>> START

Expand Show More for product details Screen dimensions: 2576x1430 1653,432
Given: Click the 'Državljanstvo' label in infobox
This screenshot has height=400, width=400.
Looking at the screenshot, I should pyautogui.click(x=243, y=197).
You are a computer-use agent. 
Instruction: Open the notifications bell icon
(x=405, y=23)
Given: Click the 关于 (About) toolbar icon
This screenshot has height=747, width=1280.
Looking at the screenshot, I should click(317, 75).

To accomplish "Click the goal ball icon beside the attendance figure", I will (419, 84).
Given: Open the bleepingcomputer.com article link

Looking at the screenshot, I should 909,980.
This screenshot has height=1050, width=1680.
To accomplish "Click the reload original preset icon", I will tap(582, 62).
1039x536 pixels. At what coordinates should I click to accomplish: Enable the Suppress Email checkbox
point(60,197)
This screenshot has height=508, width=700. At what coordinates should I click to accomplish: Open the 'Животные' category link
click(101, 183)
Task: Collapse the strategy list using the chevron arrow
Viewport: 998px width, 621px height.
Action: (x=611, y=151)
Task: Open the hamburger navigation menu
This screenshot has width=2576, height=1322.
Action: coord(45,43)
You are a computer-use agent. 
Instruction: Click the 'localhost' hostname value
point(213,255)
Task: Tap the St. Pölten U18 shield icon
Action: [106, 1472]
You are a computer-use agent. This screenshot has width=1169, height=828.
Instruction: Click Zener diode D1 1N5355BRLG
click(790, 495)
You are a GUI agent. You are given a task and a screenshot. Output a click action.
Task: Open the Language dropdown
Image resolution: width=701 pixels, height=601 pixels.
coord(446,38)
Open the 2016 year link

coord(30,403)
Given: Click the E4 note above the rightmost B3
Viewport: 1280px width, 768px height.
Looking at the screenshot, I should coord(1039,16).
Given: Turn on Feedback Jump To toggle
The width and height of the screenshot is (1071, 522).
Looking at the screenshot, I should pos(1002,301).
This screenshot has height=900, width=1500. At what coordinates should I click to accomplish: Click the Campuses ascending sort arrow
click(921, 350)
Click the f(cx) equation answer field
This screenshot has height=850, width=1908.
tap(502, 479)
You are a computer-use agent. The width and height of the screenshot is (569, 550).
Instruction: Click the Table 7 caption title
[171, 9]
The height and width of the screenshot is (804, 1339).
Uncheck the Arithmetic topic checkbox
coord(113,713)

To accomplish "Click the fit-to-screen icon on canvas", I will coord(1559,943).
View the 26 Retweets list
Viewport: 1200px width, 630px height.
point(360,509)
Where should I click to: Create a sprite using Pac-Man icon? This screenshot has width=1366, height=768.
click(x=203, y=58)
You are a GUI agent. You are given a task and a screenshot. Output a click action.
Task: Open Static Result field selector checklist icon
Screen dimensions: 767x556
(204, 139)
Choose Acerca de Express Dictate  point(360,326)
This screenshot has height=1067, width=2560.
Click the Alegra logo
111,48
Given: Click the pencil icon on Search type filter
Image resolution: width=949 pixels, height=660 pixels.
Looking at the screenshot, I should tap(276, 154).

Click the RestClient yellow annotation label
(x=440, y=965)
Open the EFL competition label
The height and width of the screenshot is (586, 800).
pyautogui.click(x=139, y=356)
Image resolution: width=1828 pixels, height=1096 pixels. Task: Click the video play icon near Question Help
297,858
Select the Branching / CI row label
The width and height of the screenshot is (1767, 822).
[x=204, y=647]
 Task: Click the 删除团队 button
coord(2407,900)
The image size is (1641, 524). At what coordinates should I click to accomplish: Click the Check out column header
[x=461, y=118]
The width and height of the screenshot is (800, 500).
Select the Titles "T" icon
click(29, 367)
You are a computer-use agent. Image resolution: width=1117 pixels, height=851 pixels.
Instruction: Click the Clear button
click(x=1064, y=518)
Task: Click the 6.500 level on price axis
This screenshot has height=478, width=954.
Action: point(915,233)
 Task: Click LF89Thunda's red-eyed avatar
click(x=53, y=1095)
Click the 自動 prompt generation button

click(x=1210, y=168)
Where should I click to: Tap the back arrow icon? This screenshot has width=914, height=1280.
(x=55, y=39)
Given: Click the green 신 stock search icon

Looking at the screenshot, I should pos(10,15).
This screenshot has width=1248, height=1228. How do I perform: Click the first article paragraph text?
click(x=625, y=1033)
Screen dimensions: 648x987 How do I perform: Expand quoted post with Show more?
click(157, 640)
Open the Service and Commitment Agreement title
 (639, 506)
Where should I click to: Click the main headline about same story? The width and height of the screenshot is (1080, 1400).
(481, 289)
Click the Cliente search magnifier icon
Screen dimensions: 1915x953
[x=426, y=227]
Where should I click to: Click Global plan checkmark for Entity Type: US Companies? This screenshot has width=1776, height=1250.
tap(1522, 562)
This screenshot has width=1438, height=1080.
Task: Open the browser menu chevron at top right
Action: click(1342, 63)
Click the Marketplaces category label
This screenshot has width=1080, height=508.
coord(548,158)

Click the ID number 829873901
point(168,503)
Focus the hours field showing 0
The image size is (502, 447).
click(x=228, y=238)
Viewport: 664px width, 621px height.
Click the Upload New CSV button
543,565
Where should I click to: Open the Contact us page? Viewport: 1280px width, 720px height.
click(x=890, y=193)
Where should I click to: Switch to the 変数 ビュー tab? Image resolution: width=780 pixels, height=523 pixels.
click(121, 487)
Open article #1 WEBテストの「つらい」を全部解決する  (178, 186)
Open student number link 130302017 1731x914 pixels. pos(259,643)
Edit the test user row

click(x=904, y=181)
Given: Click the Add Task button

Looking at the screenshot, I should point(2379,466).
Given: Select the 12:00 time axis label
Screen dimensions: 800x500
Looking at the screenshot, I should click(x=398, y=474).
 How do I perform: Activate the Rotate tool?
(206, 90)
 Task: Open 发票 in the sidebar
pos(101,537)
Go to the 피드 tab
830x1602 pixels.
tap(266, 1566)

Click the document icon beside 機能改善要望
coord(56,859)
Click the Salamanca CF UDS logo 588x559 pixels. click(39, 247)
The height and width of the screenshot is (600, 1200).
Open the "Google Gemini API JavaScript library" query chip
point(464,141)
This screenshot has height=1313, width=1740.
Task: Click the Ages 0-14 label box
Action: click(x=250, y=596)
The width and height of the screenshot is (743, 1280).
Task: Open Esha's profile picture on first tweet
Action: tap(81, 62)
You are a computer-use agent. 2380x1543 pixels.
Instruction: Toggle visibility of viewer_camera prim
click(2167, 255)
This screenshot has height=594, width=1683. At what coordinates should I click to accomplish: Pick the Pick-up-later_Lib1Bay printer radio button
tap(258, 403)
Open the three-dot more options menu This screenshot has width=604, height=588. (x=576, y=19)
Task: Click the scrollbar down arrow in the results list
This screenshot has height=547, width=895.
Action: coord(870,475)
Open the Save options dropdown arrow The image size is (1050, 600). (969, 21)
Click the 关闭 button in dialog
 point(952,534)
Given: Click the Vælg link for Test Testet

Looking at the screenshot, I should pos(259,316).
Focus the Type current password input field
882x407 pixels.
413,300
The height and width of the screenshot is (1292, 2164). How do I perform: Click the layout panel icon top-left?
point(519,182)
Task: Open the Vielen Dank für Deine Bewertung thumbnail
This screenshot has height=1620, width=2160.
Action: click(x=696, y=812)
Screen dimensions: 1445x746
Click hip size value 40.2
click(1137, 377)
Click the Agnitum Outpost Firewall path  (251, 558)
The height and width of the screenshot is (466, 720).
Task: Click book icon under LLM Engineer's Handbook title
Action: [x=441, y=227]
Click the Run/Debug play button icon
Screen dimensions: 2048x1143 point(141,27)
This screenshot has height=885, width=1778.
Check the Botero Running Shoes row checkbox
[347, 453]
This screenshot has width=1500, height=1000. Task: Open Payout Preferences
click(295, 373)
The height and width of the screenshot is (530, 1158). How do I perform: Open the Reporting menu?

>> END

Find every line in the records above that contains the string "dropdown", matching case, and copy each of those lines in full.

Result
Task: Open the Language dropdown
Open the Save options dropdown arrow The image size is (1050, 600). (969, 21)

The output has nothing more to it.